The good news rolled in this week with the announcement from Washington State University that it will restart its forestry major after a four-year hiatus. The major was shut down because of budget cuts and will now be revived beginning this fall, with the support of the Legislature and industry leaders.
WSU’s restart of the major comes, not coincidentally, as the number of forestry jobs starts to swing upward.
The job market for foresters has improved in recent years, said (Keith Blatner, program leader for forestry at WSU and a WSU professor). The number of lumber and pulp and paper mills has declined, but the remaining mills are larger and more automated, Blatner said. Timber firms, consulting firms and governmental and non-governmental organizations all need foresters, he said.
“We’ve seen a lot of restructuring in the way lands are held and managed, but there’s still a demand for foresters out there to do the work,” Blatner said. “It’s a different mix of employers than we used to have.”
For the forestry major to be viable, WSU hopes for at least 100 certified majors within the next few years. Forestry students need a good foundation in biology, chemistry, college-level algebra, introductory calculus, statistics, communication skills and computer applications, Blatner said.
“It’s always important that our students be field-ready when they graduate,” he said. “We’ll be stressing having students get some professional experience through summer jobs so they are very comfortable on the ground when they graduate.”
The College of Forestry at Oregon State University, meanwhile, is much more established but is not resting on its laurels. The school said this month it will build a $60 million complex to boost its education and research programs. The centerpiece of the new complex and its activities will be cross-laminated timber (CLT) and the growing trend of using CLT to construct large buildings. CLT will be used not just in the construction of some of the new complex but also be a key part of the school’s teaching and research, said Dr. Thomas Maness, the Dean of OSU’s College of Forestry.
“We are excited about leading a new national effort to advance the science and technology necessary to primarily use wood in the construction of 5- to 20-story buildings,” Maness said. “Developing these new, competitively priced, environmentally friendly products will not only increase the value of Oregon’s natural resources, but also grow jobs in our rural communities, with substantial benefits for our state.”
Maness spoke about many of the same themes, including the fact that CLT helps educators connect with forestry students and push the timber industry out of old ways of thinking, at last fall’s annual meeting of the Washington Forest Protection Association. Go here for video of Maness’s comments.
It’s also important for forests to be part of education even at a much younger age. Which is why a program in Baton Rouge, La., (featured in its local paper this week) is so uplifting. The program, called Biggz Kidz, teaches preschool and kindergarten-age children about urban forestry, with the lessons set in the forested environment.
For the January lesson, the children started out looking at the bare tallow tree behind the A.C. Lewis Branch of the Capital Area YMCA on North Foster Drive. The tree’s leaves had blown off months ago. It was still alive, they were assured, just like all the plants around them.
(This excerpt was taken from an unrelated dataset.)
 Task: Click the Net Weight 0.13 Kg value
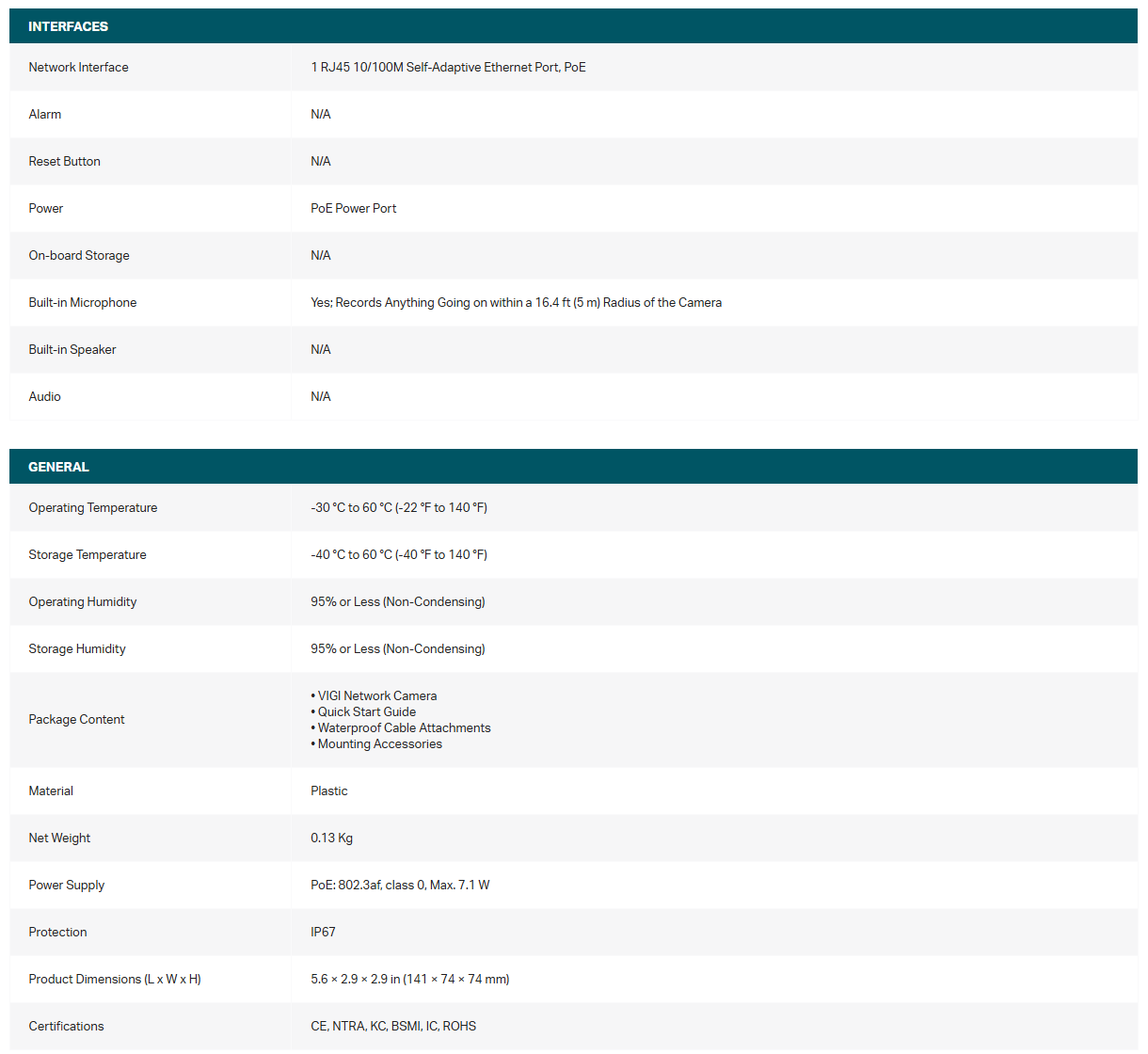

Inside a classroom at the Y, they watched a science experiment that illustrated a bit of their December class on the water cycle — carnations and daisies placed in colored water changing color.
They were starting to learn that plants drink water the same way they do.
“And the rain gives the trees a drink?” asked 4-year-old Louis Baustian, one of the least shy of the class. “I wish I was a tree and when it rained, I got a drink.”
According to parents, the program is having a tangible impact.
Lindsey Litchfield brought her 5-year-old daughter, Adele, to Biggz Kidz because Adele enjoyed working in the garden more than playing soccer.
“I agree that kids need to know more about the environment,” said Litchfield, 30. “We see all these buildings going up and parking lots being built. They need to know the importance of keeping the trees.”